Beyond the different academic approaches, American secondary schools also attach great importance to sports. Students are typically expected to join after-school sports clubs and teams, which include competitions on the weekend. All of this leads to plenty of studying late into the night for hardworking Chinese pupils.
What is particularly eye-opening for these teens is the role of civic education and charity, which is quite rare in China. For parents who send their kids abroad for more practical reasons, this brings unexpected but generally positive results.
However there are risks in sending teenagers away from home before their value system is properly formed.
Andy and Sandra are a couple, from Taiwan and China respectively, who buck the trend and took their children back to China for their elementary study there instead. They are convinced that China’s public schools offer a much better pre-university level education than those in America. They adore Chinese schools’ much-maligned ugly uniforms, especially compared to American teenage girls’ habit of wearing makeup right from junior high school.
Andy and Sandra are hardly alone. Jim’s parents, both originally from Hong Kong, are another example. Jim’s father works for an American investment bank in Beijing. Though his job offers a subsidy to send his children to the costly international schools, he chose to send them to a local high school in the capital.

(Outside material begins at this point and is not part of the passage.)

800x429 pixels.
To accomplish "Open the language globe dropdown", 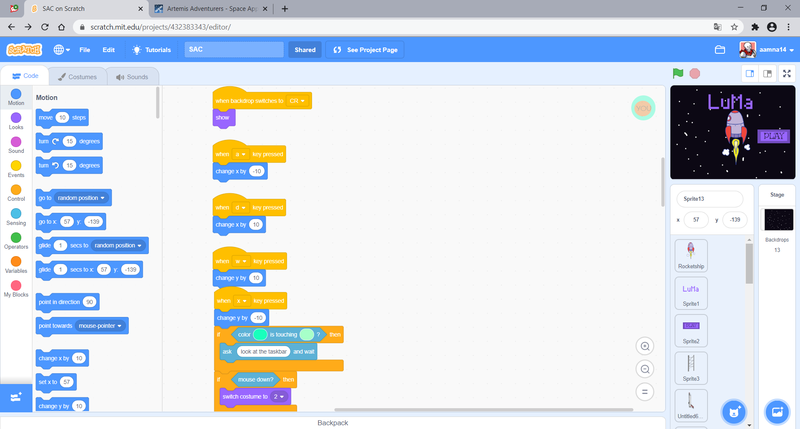I will pyautogui.click(x=62, y=50).
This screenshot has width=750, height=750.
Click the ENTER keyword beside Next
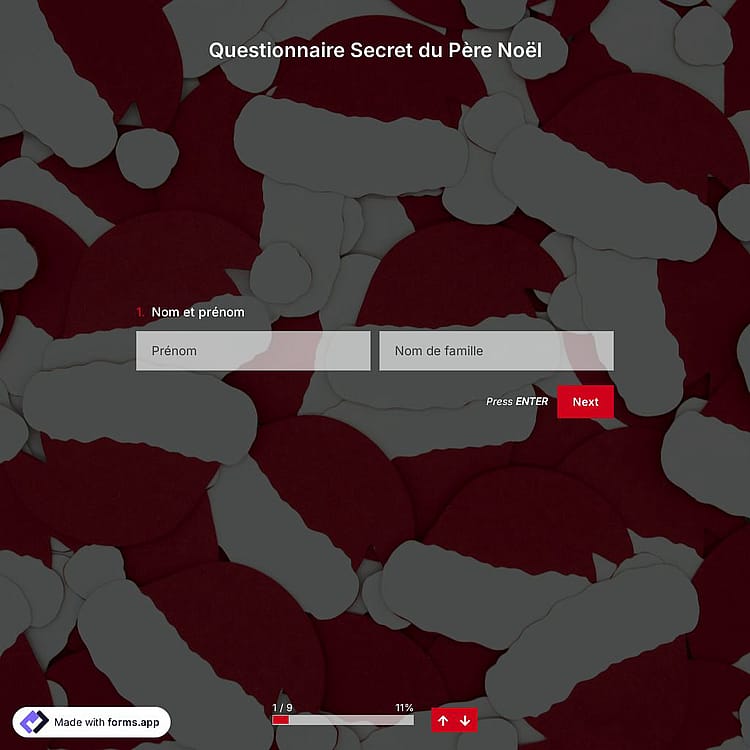pyautogui.click(x=532, y=401)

“We negotiated with the schools. As long as they don’t have to take political lessons the other courses are fine and, in particular, the mathematics,” the father stated. In his view, China provides an unmatched foundation for subjects such as maths, physics and chemistry that will enable his children to continue further study anywhere they like later.
Proof in PISA
The thinking of Jim’s father is confirmed in the results of the OECD’s recent Program for International Student Assessment (PISA), where Shanghai pupils came out on top in mathematics, reading and science. Their American peers ranked 26th.
“We have probably overlooked our own strengths,” teacher Song Pingping notes. “I never doubt the good points of the Chinese education. Compared with American teachers, Chinese teachers are certainly much more serious in preparing and teaching their courses.”
There is also the cost to consider, since sending a child to study in American high schools will run up to $70,000 per year, plus travel expenses. And finally, deciding to send kids abroad raise even more sensitive questions of family ties and social education.
“Parents are always the first teacher of their offspring,” notes Nora’s father, an international commercial law attorney. He personally also regrets missing out on part of his daughter’s upbringing. “All I used to want was for Nora to grow up like an American, with perfect English.”